Liquid buildup can occur in aging production wells and can reduce the well's productivity. To handle the buildup, operators can use beam lift pumps or other remedial techniques, such as venting or “blowing down” the well. Unfortunately, these techniques can cause gas losses. Moreover, blowing down the well can produce undesirable methane emissions. In contrast to these techniques, operators can use a plunger lift system, which reduces gas losses and improves well productivity.
A plunger lift system 10 of the prior art is shown in FIG. 1. In the system 10, a plunger 50A disposes in production tubing 16, which deploys in casing 14 from a wellhead 12. During operation, the plunger 50A moves between a lubricator 30 at the surface and a landing bumper 20 downhole. The plunger 50A shown in FIG. 1 is a two-piece plunger. However, a typically plunger 50B as shown in FIG. 2B has a solid or a semi-hollow plunger body 80 with external ribbing 84 or the like for creating a pressure differential.
The two-piece plunger 50A of FIG. 1 allows both pieces to fall faster downhole than would be possible for such a solid or semi-hollow plunger 50B of the prior art. As best shown in FIG. 2A, the two-piece plunger 50A has a separate sleeve 60 and ball 70. The sleeve 60 has an inner bore 62 that defines a seat 68. The ball 70 can fit against the seat 68 and can seal fluid flow up through the plunger's bore 62 during operation. The sleeve's outer surface can have ribbing 64 or the like for creating a pressure differential.
When used in the system 10 of FIG. 1, the sleeve 60 and ball 70 dispose separately in the tubing 16. Operators drop the ball 70 first to land near the bottom of the well. The ball 70 falls into any liquid near the bottom of the well and contacts the bumper 20. Operators drop the sleeve 60 after the ball 70 so it can fall to the bumper 20 as well.
When the sleeve 60 reaches the ball 70, they unite into a single component. With the plunger 50A deployed to handle liquid buildup, operators set the well in operation. Gas from the formation enters through casing perforations 18 and travels up the production tubing 16 to the surface, where it is produced through lines 32/34 at the lubricator 30. Liquids may accumulate in the well and can create back pressure that can slow gas production through the lines 32/34. Using sensors and the like, a controller 36 operates a valve 38 at the lubricator 30 to regulate the buildup of pressure in the tubing 16. Sensing the slowing gas production due to liquid accumulation, the controller 36 shuts-in the well to increase pressure in the well.
As high-pressure gas accumulates, the well reaches a sufficient volume of gas and pressure. Eventually, the gas pressure buildup pushes against the combined sleeve 60 and ball 70 and lifts them together to the lubricator 30 at the surface. The column of liquid accumulated above the plunger 50A likewise moves up the tubing 16 to the surface so that the liquid load can be removed from the well.

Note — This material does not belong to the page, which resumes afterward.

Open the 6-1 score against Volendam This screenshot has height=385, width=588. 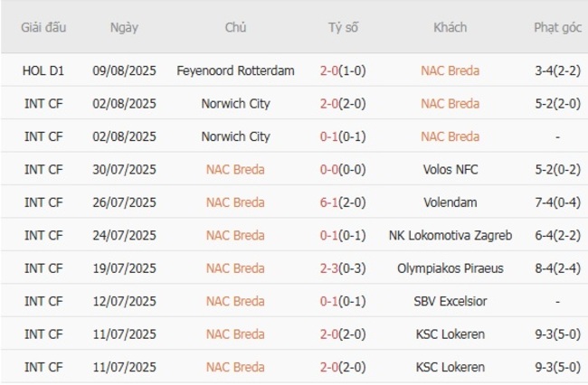tap(330, 202)

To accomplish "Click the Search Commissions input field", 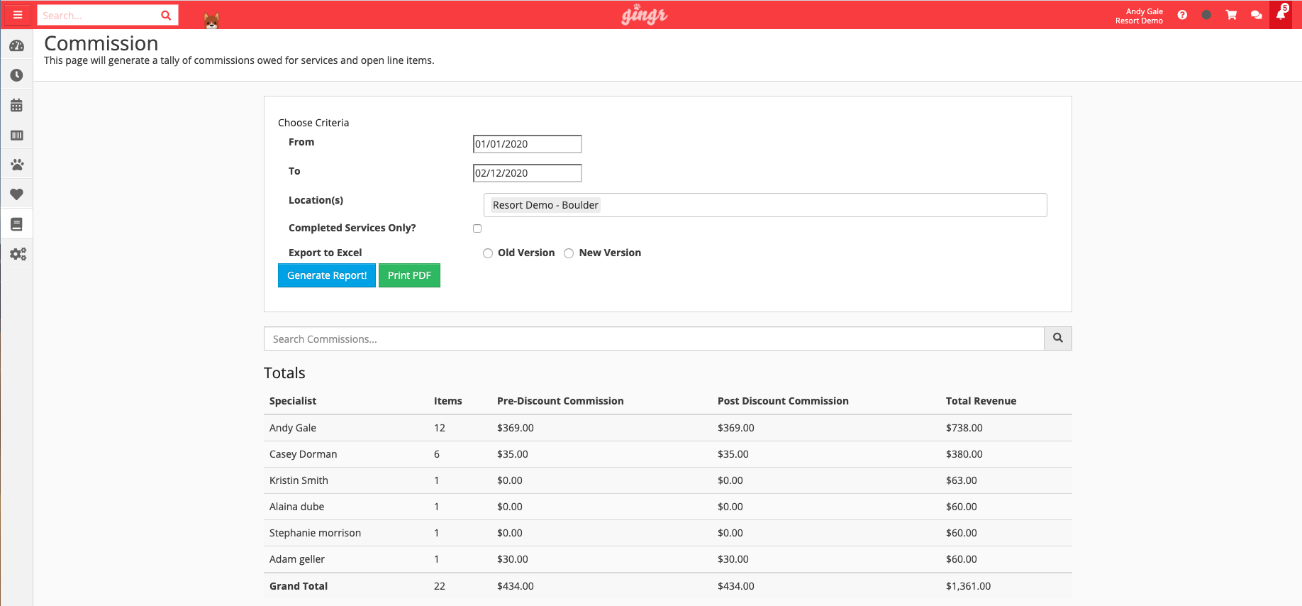I will pos(653,339).
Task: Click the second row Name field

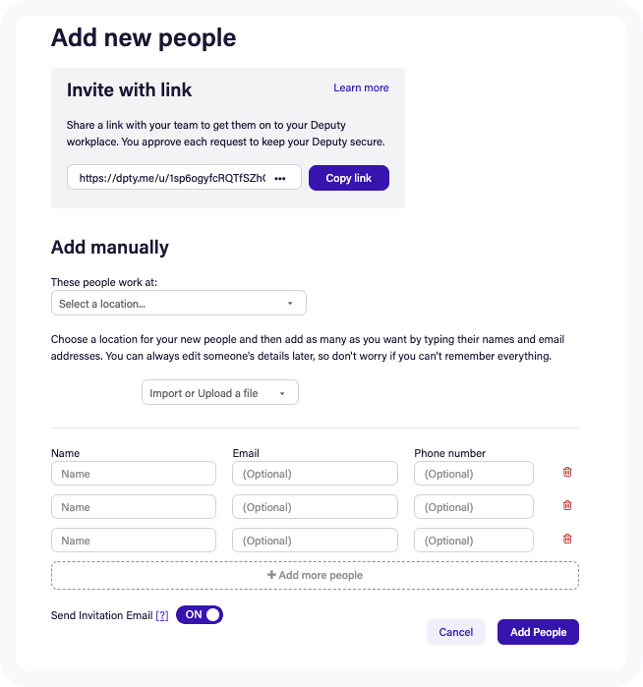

In this way, the plunger 50 essentially acts as a piston between liquid and gas in the tubing 16. Gas entering the production string 16 from the formation through the casing perforations 18 acts against the bottom of the plunger 50A (mated sleeve and ball 60/70) and tends to push the plunger 50A uphole. At the same time, any liquid above the plunger 50A will be forced uphole to the surface by the plunger 50A.
As the plunger 50A rises, for example, the controller 36 allows gas and accumulated liquids above the plunger 50A to flow through lines 32/34. Eventually, the plunger 50A reaches a catcher 40 on the lubricator 30 and a spring (not shown) absorbs the upward movement. The catcher 40 captures the plunger's sleeve 60 when it arrives, and the gas that lifted the plunger 50 flows through the lower line 32 to the sales line. A decoupler (not shown) inside the lubricator 30 separates the ball 70 from the sleeve 60. The ball 70 can then immediately fall toward the bottom of the well. The catcher 40 holds the sleeve 60 and then releases the sleeve 60 after the ball 70 is already on its way down the tubing 16.
Dropped in this manner, the sleeve 60 and ball 70 fall independently inside the production tubing 16. The sleeve 60 with its central passage 62 can have gas flow through it as the sleeve 60 falls in the well. On the other hand, flow travels around the outside of the ball 70 as the ball 70 falls in the well. Unfortunately, the ball 70 tends to fall slower than the sleeve 60. Therefore, the system 10 must properly time the dropping of the ball 70 and sleeve 60 so that the ball 70 has sufficient time to fall downhole before the sleeve 60 is allowed to fall. Solutions for decoupling the ball 70 and for timing the dropping of the ball 70 and the sleeve 60 are disclosed in U.S. Pat. Nos. 6,719,060; 6,467,541; and 7,383,878, for example. Although such schemes may be effective, what is needed is a more robust approach with less complexity.
The subject matter of the present disclosure is directed to overcoming, or at least reducing the effects of, one or more of the problems set forth above.